++++ Extracted data ++++

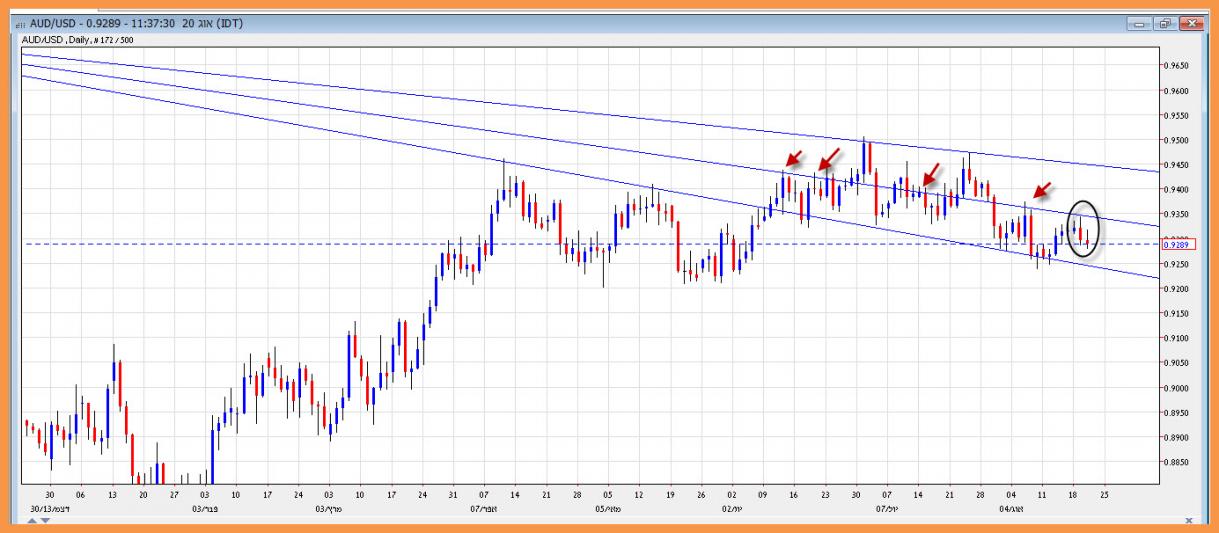1219x533 pixels.
Task: Close the AUD/USD chart window
Action: click(x=1190, y=23)
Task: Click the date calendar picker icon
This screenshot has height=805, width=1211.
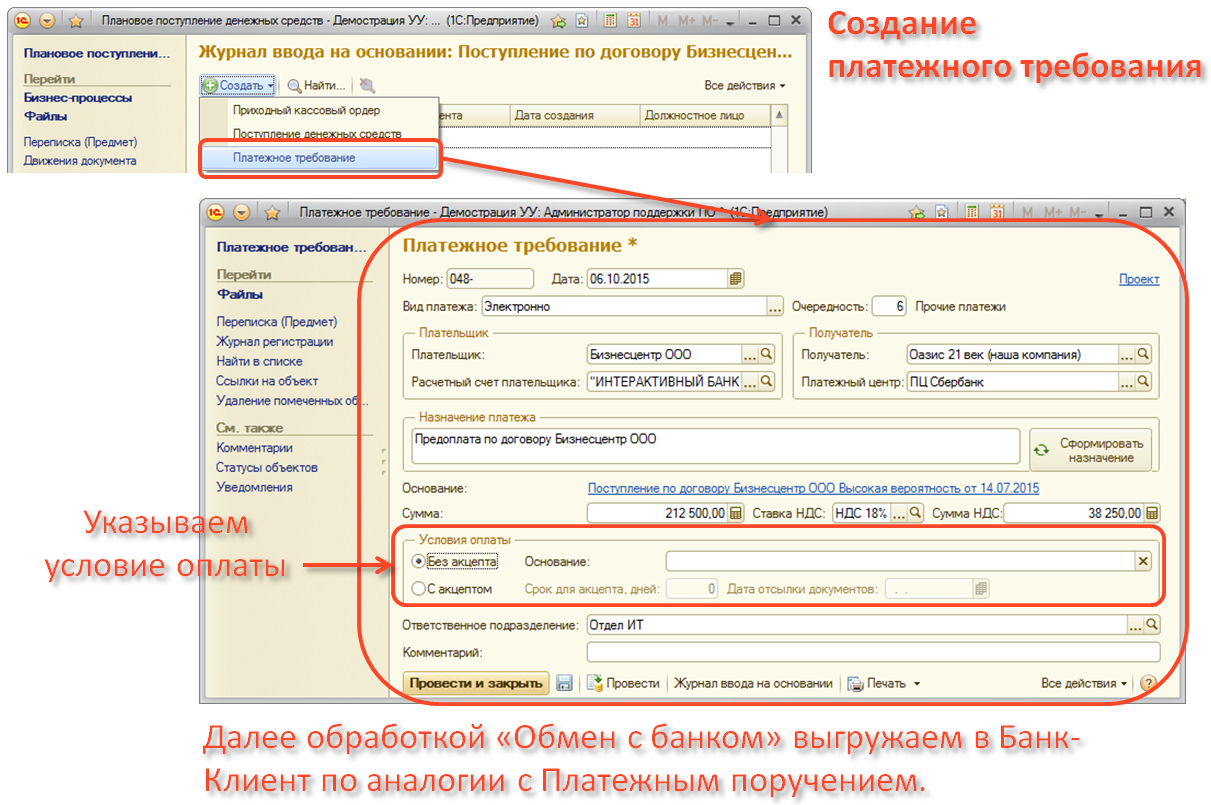Action: point(736,279)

++++

* **What needs to be done**: Take the line with "Task: Click the date calendar picker icon" as the first line and the last line of the records above as the final one; reproduce exactly the lines between them, both included, without pictures.

* **Answer to this exercise**:
Task: Click the date calendar picker icon
This screenshot has height=805, width=1211.
Action: point(736,279)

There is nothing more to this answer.